Une Longue peine, par Didier Ruiz à La Maison des métallos

Nous vivons dans un beau pays, empli de libertés, de possibilités et de droits. Les chances ne sont pourtant pas les mêmes pour tous. Au fil des années, les inégalités se densifient et les fossés sociétaux se creusent davantage. Être conditionné ou non par son milieu social constitue un véritable débat, sans solution immédiate. Il y a ceux qui s’en sortent et les autres. Ces autres, qui souvent issus des classes populaires, agissent avec ce qu’on leur a inculqué, selon leurs moyens et leurs connaissances. On ne peut excuser nul délit et aucun crime, chacun doit endosser ses responsabilités. Par contre, nous pouvons comprendre que la prospérité des uns, attire ceux qui pensent qu’ils ne seront jamais dans la réussite et l’opulence et qui pour y parvenir passent à l’acte…

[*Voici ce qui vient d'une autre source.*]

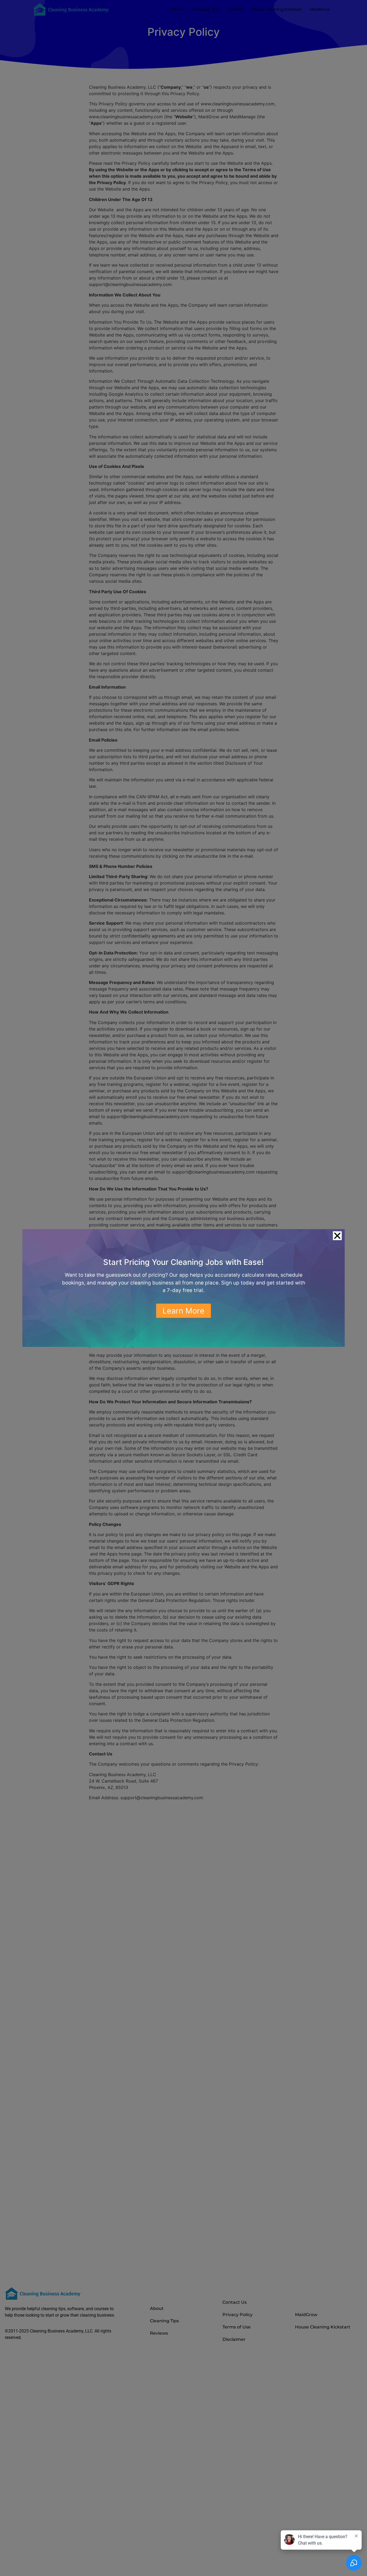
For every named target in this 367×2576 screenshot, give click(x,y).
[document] (183, 1288)
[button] (337, 1235)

une longue peine Ils sont cinq, face à nous, dans le dénuement le plus total. André, Éric, Alain et Louis, ont tous passé entre 14 à 35 années en détention. Annette, la compagne de Louis, a connu 8 années de parloirs.

Nous sommes à La Maison des Métallos. Au-delà de la scène et de quelques images sur un écran, nous n’assistons pas à du théâtre dans le sens fictif mais à des témoignages, des souvenirs, contés par les vrais acteurs. C’est cela qui créait toute la déchirure que nous ressentons.

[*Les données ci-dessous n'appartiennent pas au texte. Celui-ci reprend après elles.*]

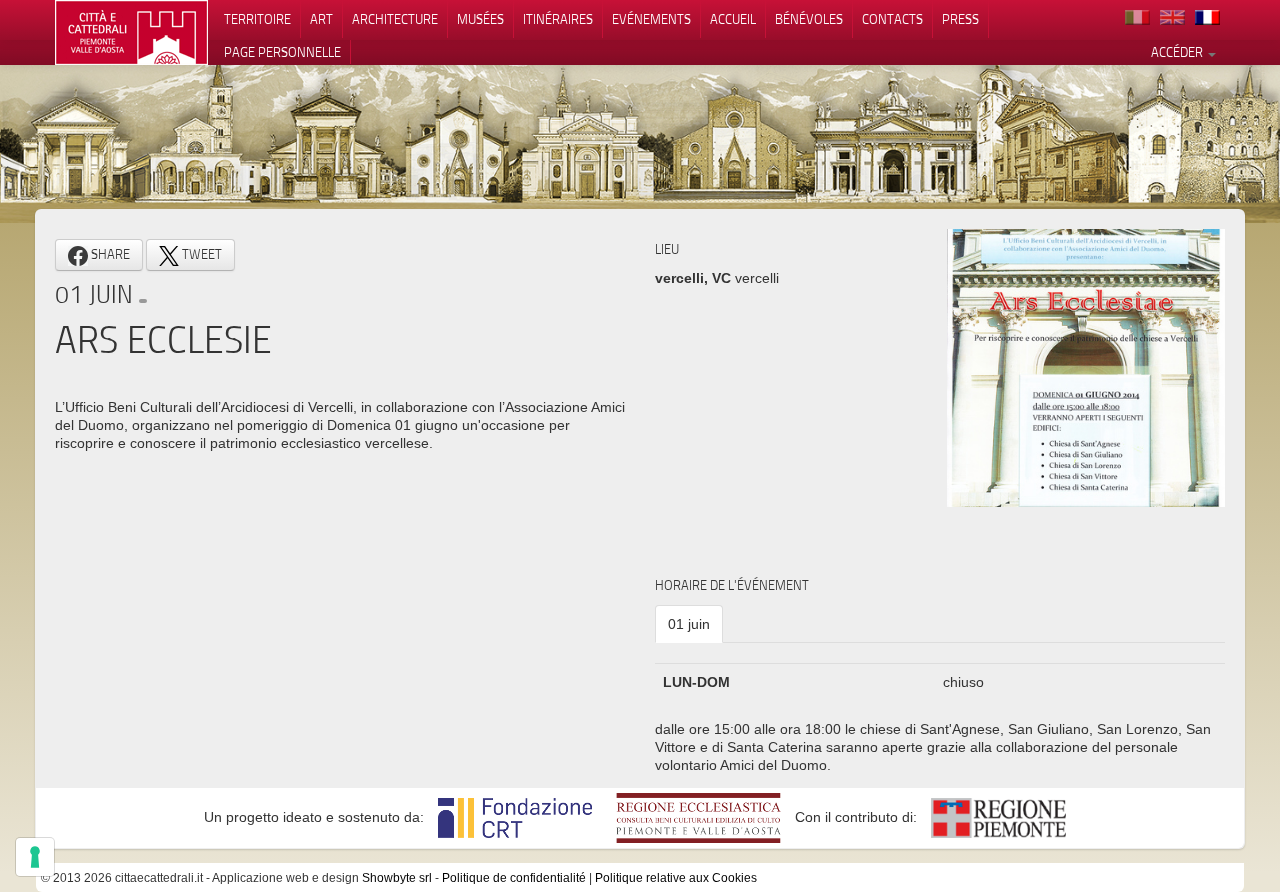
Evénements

Une longue peine, mis en scène par Didier Ruiz, retrace les années de prisons de ces individus hauts en couleurs et très émouvants, chacun à leur manière. Des êtres différents, qui interrogent sur l’inégalité des chances. Ils mettent en lumière les conditions insalubres des prisons et les injustices intolérables du système pénitentiaire.

André s’est fait arrêter par erreur, reconnu sur une photo par un témoin. Accusé d’avoir participé à un braquage, il plaide toujours innocent. Face au mutisme du juge il entama une grève de la faim et perdit cinquante kilos en six mois. Au bout de quelques années, il fut enfin confronté à ce fameux témoin qui ne le reconnaîtra pas. Il restera pourtant 35 ans en prison.

Alain apprendra le décès de son fils de 15 ans, à la radio, dans sa cellule. Le jour où il parviendra, après de longues démarches, à se rendre sur la tombe de son enfant, ses mains et ses poignets étaient si ligotés, qu’il ne pourra même pas y déposer un cadre.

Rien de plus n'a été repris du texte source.